Cybercrime, il dossier del Viminale: in un anno decuplicati gli attacchi hacker - CorCom

IL DOCUMENTO

Cybercrime, il dossier del Viminale: in un anno decuplicati gli attacchi hacker

È quanto emerge dalla relazione annuale del Ministero dell’Interno: 5mila le azioni da agosto 2020. Oltre 61mila i contenuti web monitorati, il 54% in più. In aumento anche la pedopornografia online: 2.490 i siti in black list

16 Ago 2021

Mila Fiordalisi

Direttore

Gli attacchi hacker si sono decuplicati in un anno passando dai 460 registrati tra il 1° agosto 2019 e 31 luglio 2020 ai 4.938 certificati al 1° agosto 2021. È quanto emerge dall’annuale dossier (QUI IL DOSSIER INTEGRALE) reso noto in occasione della tradizionale riunione di Ferragosto del Comitato nazionale per l’ordine e la sicurezza pubblica (Cnosp) presieduto dal ministro dell’Interno Luciana Lamorgese, quest’anno organizzata nel capoluogo siciliano per dare un forte “segnale di attenzione alle comunità locali e di tutto il Mezzogiorno”. Presenti il sottosegretario all’Interno Nicola Molteni, il capo di Gabinetto del Viminale, il capo Stato Maggiore della difesa, i vertici delle Forze di polizia e di intelligence, il capo Dipartimento dei Vigili del fuoco, il capo del Corpo nazionale dei Vigili del fuoco e il capo Dipartimento per le Libertà civili e l’immigrazione.

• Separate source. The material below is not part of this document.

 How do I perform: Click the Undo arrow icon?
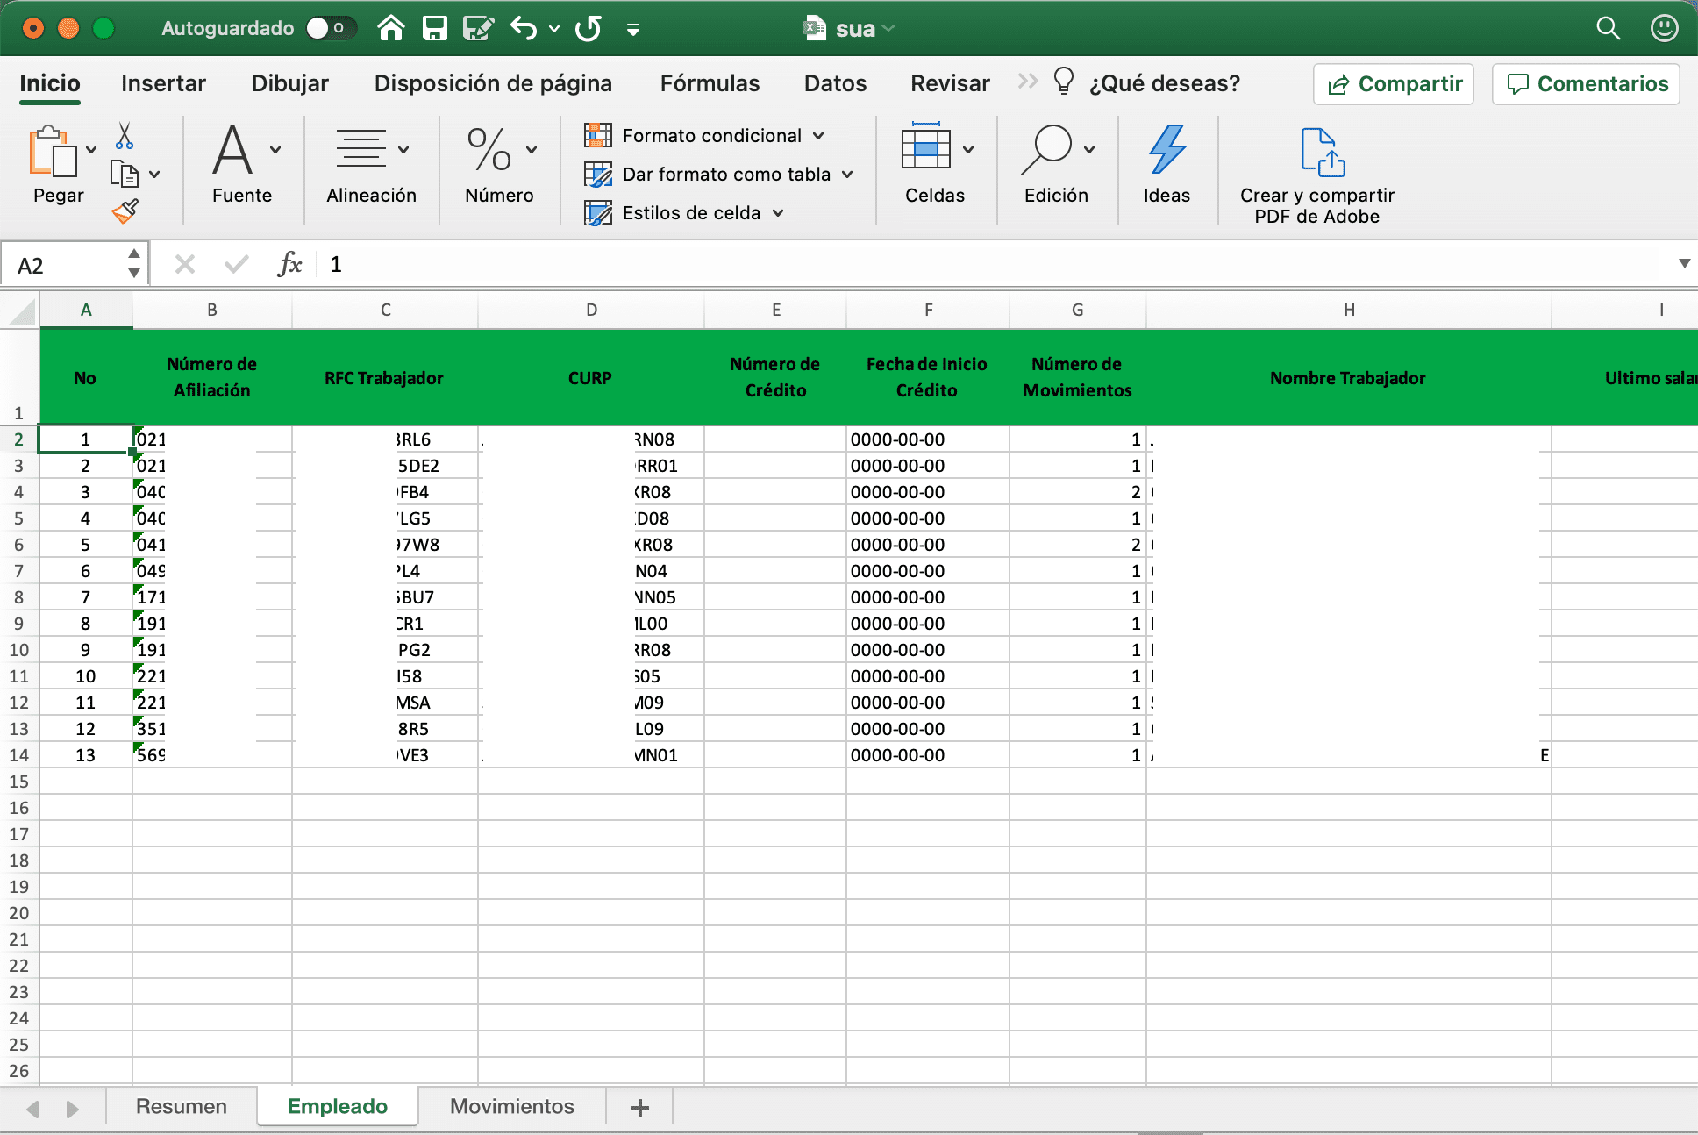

Se è vero che i dati anno su anno non sono pienamente confrontabili – la rilevazione agosto 2020- luglio 2021 è comprensiva degli attacchi registrati dalle articolazioni territoriali della Polizia  Postale e delle Comunicazioni grazie alla progressiva attivazione dei Nuclei Operativi di Sicurezza Cibernetica (Nosc), puntualizza il Viminale – è comunque consistente il balzo in avanti del cybercrime.

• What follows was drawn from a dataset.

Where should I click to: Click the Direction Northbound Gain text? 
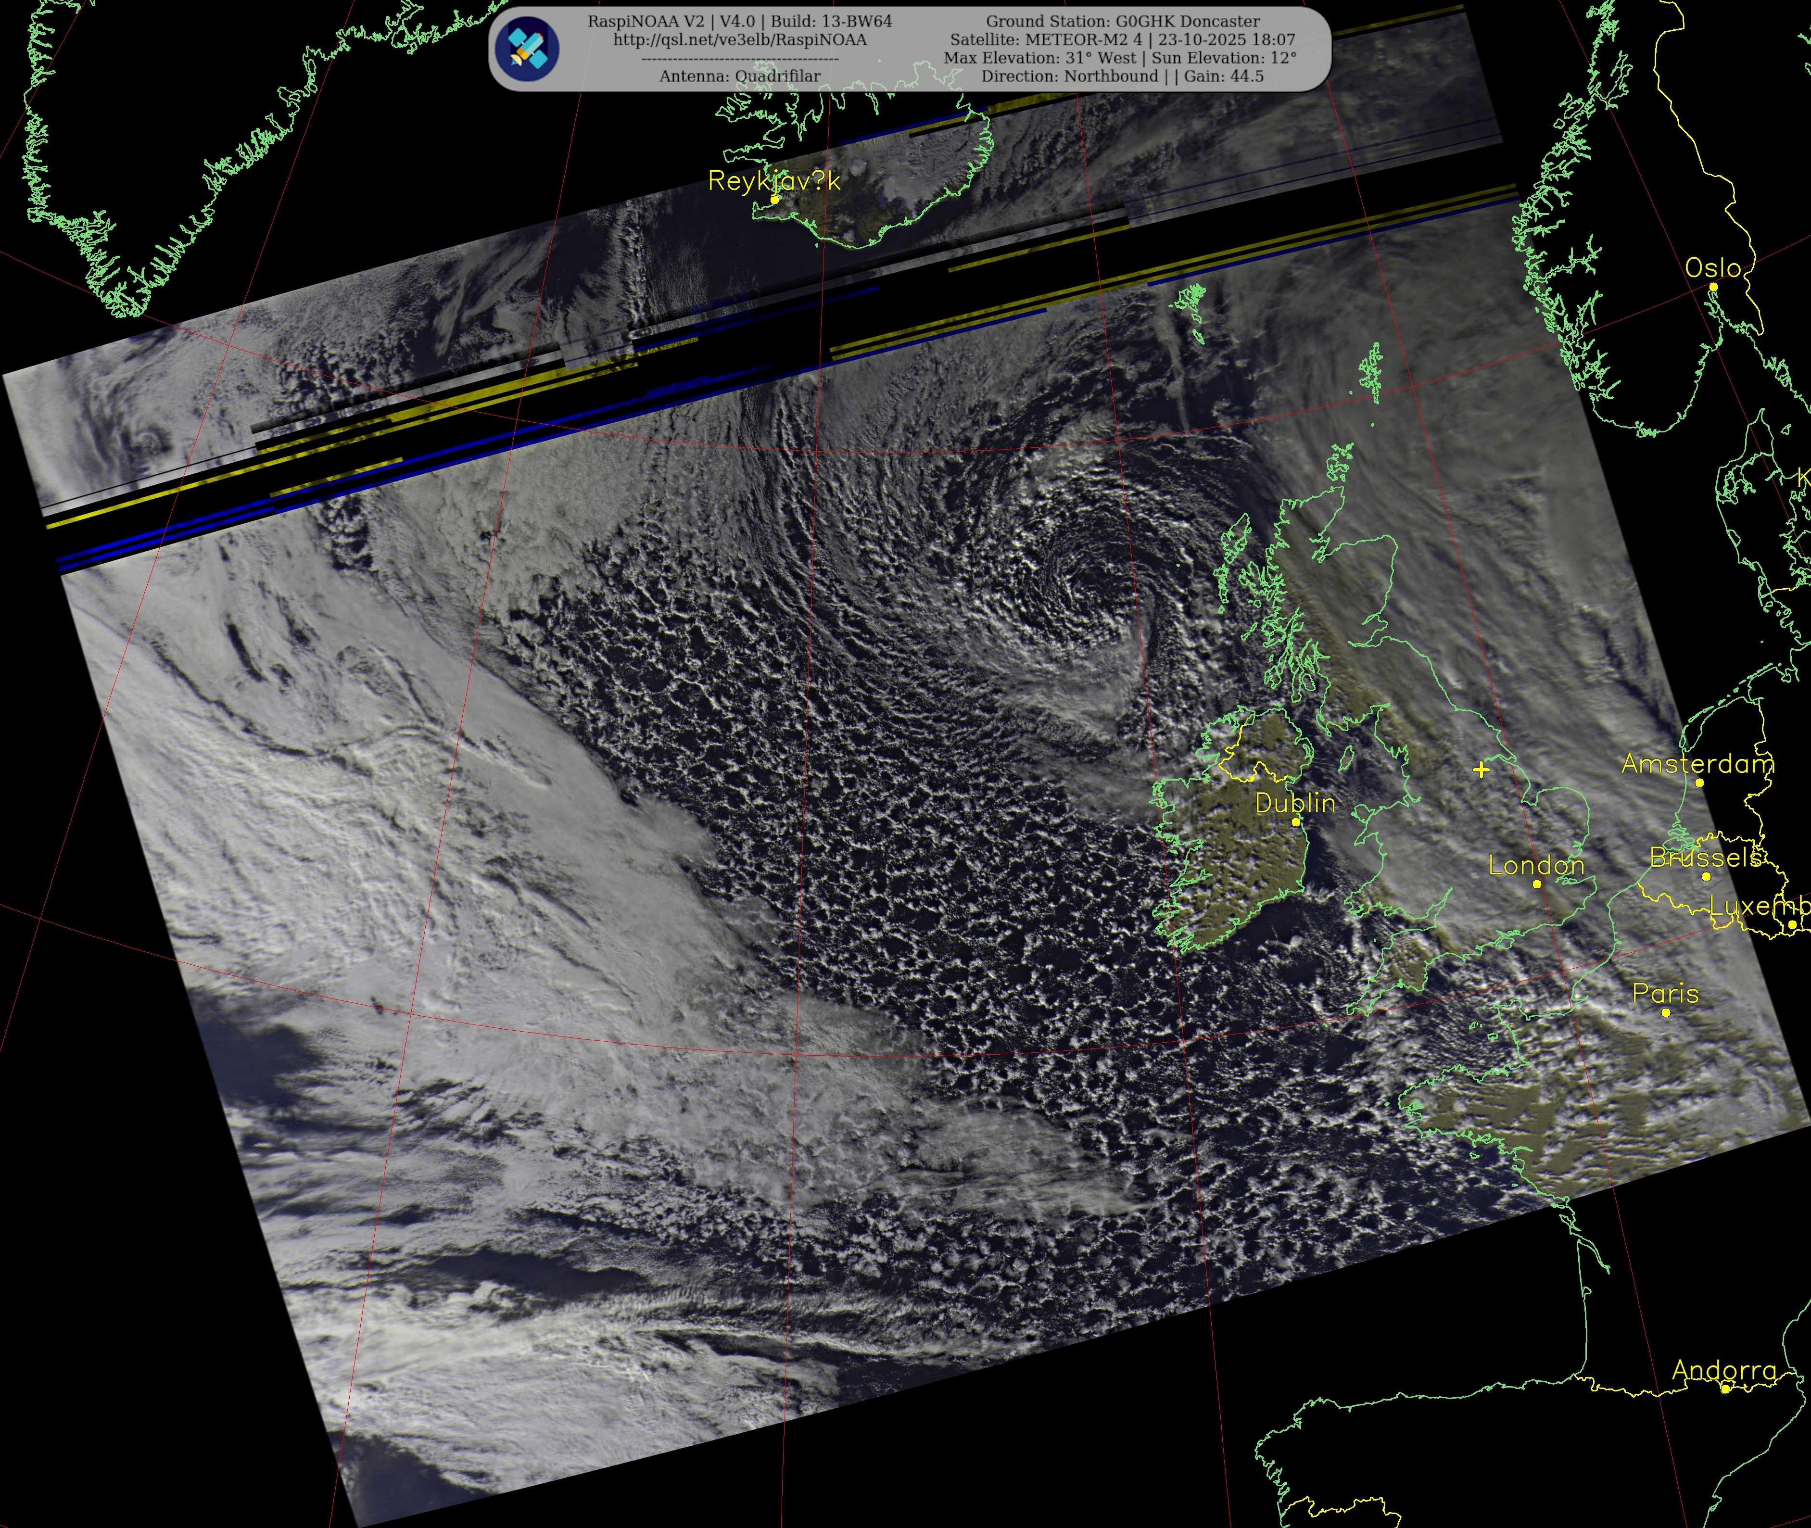click(1122, 76)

In aumento del 21,2% gli alert diramati, a quota 102.517 contro gli 84.606 di un anno fa. Nell’attività di prevenzione antiterrorismo sono stati 61.033 i contenuti web monitorati, il 54% in più rispetto ai 39.626 dell’anno precedente. I contenuti web oscurati sono invece l’88,7% in meno.
Riguardo alla pedopornografia online ammontano a 2.490 i siti presenti in black list, il 3,7% in più. In aumento del 107,1% le perquisizioni, del 234,9% gli arrestati e dell’86,1% i denunciati.